Let $(X,\mathcal{O}_X)$ be an affine scheme and $\mathcal{F}$ a quasi-coherent sheaf. Then for any inclusion $j:U\hookrightarrow X$ for an open $U$, is the natural map $$\operatorname{Hom}(\mathcal{F},\mathcal{F})\rightarrow \operatorname{Hom}(\mathcal{F}|_U,\mathcal{F}|_U)$$ surjective?
Intuitively, it feels so, but I'm worried that this may fail possibly as you have to be careful when extending a morphism of sheaves...
If this is true, is it also true in more generality, that is for a ringed space and any sheaf of Abelian groups?
CONEXT
This popped up while I was trying to show that
The natural morphism (given by the adjointness) $$\mathcal{F}\rightarrow j_{\ast}(\mathcal{F}|_U)$$ is a monomorphism of sheaves.

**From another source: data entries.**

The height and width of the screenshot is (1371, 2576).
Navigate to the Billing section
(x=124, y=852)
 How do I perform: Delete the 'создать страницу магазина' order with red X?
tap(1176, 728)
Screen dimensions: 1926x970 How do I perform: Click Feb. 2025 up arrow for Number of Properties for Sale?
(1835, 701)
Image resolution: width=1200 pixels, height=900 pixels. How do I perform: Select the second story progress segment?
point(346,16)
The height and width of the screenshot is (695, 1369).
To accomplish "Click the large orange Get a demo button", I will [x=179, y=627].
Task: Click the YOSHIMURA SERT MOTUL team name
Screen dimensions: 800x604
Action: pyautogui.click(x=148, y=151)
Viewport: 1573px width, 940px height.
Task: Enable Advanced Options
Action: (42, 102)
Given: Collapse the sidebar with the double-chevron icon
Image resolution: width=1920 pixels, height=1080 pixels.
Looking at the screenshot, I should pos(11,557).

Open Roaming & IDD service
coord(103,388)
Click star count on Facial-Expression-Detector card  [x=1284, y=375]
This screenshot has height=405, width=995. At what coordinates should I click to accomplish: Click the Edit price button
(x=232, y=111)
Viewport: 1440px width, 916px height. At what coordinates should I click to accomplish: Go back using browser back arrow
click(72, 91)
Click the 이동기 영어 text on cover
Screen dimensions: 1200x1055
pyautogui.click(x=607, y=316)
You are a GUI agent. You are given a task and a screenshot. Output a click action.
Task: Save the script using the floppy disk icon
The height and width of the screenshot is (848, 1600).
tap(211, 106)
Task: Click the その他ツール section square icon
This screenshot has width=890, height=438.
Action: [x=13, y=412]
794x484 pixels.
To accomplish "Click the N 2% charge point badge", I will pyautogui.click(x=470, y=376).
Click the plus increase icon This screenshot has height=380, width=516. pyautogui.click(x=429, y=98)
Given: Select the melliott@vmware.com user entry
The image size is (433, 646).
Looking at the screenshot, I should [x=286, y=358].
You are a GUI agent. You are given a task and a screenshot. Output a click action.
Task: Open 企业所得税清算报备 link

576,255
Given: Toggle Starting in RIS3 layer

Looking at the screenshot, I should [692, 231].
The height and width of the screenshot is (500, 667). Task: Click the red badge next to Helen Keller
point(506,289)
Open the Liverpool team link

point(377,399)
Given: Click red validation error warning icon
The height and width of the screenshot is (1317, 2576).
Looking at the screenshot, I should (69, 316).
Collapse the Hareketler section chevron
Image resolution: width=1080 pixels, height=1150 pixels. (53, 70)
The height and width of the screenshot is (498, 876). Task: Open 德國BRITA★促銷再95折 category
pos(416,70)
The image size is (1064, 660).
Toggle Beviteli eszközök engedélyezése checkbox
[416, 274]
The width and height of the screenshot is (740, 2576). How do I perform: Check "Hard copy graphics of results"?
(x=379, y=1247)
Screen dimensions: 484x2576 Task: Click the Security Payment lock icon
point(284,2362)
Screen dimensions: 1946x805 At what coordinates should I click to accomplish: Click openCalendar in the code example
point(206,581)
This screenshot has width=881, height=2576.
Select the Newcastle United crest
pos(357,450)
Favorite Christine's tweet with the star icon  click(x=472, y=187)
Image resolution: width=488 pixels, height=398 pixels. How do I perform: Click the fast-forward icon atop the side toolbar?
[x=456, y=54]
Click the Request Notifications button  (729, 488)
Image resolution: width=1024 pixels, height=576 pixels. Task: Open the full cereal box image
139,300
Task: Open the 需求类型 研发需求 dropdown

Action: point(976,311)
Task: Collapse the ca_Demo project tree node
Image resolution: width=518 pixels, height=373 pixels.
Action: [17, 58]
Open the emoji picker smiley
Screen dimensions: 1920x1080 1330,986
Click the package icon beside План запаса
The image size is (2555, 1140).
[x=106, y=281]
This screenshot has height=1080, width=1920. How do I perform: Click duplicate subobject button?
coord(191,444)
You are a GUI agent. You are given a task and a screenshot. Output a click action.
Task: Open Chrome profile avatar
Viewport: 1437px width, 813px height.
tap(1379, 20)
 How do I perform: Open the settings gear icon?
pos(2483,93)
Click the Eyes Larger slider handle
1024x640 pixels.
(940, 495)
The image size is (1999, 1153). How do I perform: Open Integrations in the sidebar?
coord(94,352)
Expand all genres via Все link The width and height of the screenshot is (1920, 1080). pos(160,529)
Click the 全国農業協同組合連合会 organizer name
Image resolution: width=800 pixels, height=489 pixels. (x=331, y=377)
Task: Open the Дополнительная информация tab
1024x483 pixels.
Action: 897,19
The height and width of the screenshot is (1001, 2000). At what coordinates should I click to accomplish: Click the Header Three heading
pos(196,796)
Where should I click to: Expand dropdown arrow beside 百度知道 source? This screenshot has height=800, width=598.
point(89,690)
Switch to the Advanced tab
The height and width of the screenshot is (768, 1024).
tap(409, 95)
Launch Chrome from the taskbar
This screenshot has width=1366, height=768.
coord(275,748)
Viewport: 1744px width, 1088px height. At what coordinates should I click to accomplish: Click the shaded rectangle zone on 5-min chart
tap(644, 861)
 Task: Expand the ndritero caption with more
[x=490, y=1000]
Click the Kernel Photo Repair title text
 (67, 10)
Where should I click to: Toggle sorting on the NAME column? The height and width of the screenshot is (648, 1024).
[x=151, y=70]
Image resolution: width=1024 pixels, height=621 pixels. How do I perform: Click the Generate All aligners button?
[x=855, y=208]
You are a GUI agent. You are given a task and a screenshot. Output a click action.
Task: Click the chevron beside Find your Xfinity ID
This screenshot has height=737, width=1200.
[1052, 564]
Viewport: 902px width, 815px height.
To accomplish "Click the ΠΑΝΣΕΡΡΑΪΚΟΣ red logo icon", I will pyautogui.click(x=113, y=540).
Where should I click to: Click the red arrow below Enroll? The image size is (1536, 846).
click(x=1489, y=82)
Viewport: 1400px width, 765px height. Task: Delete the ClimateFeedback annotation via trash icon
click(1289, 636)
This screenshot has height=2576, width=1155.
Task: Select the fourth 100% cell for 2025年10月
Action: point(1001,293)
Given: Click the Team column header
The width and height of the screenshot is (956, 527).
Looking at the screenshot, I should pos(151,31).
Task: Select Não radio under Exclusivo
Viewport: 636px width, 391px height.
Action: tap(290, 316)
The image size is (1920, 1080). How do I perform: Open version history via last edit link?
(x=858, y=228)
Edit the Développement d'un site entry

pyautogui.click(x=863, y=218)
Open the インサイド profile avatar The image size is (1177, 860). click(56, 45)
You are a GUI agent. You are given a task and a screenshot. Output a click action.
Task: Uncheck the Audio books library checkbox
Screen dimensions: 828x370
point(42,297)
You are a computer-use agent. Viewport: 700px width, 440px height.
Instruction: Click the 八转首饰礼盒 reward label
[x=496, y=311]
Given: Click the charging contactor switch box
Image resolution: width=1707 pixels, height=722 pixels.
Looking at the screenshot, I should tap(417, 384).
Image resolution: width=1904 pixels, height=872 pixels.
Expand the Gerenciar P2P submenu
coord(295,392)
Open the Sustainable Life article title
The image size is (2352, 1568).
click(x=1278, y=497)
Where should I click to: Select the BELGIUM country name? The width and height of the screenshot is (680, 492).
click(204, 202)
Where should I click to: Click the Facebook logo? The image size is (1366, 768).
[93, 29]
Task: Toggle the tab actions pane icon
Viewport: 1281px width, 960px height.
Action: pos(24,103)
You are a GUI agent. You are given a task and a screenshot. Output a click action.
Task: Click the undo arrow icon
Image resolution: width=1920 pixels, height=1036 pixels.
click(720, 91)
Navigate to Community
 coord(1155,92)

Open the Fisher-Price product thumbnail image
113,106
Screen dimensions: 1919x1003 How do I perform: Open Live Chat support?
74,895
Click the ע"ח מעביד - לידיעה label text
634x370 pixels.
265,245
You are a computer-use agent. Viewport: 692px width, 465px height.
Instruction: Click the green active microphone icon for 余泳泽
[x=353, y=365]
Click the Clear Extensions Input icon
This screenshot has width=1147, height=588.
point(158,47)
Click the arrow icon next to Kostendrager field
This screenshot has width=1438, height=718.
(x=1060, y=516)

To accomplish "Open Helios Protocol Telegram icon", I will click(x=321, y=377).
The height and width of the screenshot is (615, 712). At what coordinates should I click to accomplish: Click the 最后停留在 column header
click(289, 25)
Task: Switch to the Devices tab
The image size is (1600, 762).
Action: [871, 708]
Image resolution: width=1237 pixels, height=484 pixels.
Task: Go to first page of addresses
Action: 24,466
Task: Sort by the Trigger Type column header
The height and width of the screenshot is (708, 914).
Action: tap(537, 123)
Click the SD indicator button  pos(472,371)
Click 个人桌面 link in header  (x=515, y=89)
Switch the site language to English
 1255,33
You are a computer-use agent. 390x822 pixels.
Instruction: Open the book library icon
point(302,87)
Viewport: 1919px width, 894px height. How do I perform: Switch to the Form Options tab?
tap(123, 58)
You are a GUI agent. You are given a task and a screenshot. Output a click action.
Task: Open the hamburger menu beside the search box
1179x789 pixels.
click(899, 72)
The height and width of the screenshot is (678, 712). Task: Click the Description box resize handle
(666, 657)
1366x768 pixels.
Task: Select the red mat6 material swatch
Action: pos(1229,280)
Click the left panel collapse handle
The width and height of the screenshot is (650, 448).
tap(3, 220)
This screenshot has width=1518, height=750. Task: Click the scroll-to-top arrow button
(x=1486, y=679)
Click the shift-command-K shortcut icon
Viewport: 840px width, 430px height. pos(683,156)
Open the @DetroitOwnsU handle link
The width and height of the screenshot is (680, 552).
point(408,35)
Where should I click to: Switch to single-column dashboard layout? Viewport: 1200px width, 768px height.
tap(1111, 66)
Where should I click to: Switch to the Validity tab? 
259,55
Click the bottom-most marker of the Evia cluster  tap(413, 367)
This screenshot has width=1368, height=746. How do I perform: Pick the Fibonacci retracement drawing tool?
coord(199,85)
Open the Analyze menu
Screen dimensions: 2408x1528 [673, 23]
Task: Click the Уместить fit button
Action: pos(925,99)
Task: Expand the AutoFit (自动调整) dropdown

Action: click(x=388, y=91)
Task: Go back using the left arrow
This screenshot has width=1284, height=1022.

EDIT I had made a mistake in my context: it should rather be
$\mathcal{F}\rightarrow j_\ast j^\ast\mathcal{F}$ is injective iff $\operatorname{Hom}(\mathcal{F},\mathcal{F})\rightarrow \operatorname{Hom}(\mathcal{F},j_\ast j^\ast\mathcal{F})$ is injective
This is true iff $\operatorname{Hom}(\mathcal{F},\mathcal{F})\rightarrow \operatorname{Hom}(j^\ast\mathcal{F}, j^\ast\mathcal{F})$ is injective by adjointness.
So the claim I would rather what to prove is, with the assumptions above,
Is the natural map $$\operatorname{Hom}(\mathcal{F},\mathcal{F})\rightarrow \operatorname{Hom}(\mathcal{F}|_U,\mathcal{F}|_U)$$ injective?
Again this feels like its bound to fail with a good enough counter-example.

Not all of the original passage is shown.